Streit Russland-EU schadet Europa

Gerade ist Russland-EU-Gipfel: Russland und die EU drangsalieren sich gegenseitig. Die EU schwadroniert permanent davon, die Abhängigkeit von Russland verringern zu wollen, würdigt keinen Fortschritt und streut immer nur Salz in die Wunden. Russland fühlt sich von Europa abgelehnt, ein altes Trauma, und spielt mit der asiatischen Karte. Was wieder dazu führt, dass man glaubt, es mit der Demokratisierung nicht mehr so ernst nehmen zu müssen.

Die Missverständnisse nehmen zu, obwohl die wirtschaftliche Zusammenarbeit immer enger wird. Ich weiß nicht, warum sich Europa und Russland stets so auseinanderdividieren lassen. Nur zusammen hat man eine wirkliche Zukunft, nur zusammen schöpft man das volle Potenzial aus. Treibt doch einfach mal ein paar Jahre die Zusammenarbeit voran, ohne ständig als Oberlehrer aufzutreten und dann zieht Bilanz. Oder kann die EU keine Politik, sondern nur Besserwisser und Oberlehrer? Dann brauchen wir sie nicht, dann macht sie mehr kaputt, als dass sie aufbaut.

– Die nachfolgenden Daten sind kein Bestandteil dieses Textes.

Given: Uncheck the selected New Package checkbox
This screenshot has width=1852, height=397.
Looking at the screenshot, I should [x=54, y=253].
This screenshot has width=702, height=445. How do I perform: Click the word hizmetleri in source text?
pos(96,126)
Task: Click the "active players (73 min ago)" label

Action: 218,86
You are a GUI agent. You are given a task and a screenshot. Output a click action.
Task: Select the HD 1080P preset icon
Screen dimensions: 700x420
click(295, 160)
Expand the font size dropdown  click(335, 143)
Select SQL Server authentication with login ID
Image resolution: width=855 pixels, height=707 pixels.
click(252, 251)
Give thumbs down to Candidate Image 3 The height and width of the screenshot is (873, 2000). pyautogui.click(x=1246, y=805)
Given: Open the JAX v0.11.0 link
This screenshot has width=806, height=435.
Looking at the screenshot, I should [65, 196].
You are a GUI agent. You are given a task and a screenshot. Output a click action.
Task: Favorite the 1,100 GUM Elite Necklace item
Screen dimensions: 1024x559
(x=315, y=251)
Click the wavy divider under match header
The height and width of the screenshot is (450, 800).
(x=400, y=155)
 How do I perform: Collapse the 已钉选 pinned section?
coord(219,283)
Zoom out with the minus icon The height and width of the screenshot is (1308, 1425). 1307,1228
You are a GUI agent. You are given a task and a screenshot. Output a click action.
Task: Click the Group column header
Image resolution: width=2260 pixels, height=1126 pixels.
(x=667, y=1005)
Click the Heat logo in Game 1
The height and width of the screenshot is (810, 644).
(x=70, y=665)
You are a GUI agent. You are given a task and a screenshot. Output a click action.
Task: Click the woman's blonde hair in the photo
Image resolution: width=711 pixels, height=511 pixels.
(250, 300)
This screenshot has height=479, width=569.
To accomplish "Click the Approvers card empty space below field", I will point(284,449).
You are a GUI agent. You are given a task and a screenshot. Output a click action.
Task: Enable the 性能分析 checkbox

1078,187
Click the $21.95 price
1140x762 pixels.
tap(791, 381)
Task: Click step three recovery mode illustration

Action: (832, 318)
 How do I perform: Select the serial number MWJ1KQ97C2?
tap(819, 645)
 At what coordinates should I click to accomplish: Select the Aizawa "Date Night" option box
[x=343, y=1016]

Bankenunion und der EU-Absolutismus

Diese Woche wird die EU wohl eine zentrale Bankenaufsicht beschließen. Daraus wird schon bald die Bankenunion folgen. Ein weiterer Schritt in die Zentralisierung. Die EU baut sich zum Superstaat aus, als wäre sie ein Verein von absoluten Monarchen. Man agiert im Stile von Ludwig XIV. Der gerne bemühte Vergleich mit den USA ist völliger Quatsch. Die USA entstanden aus einer Revolution. Die Gründung hatte eine Basis im Volk. Man wird sehen, ob ein Staat überlebensfähig ist, der in einem Überraschungscoup ohne die Bevölkerung gegründet wird.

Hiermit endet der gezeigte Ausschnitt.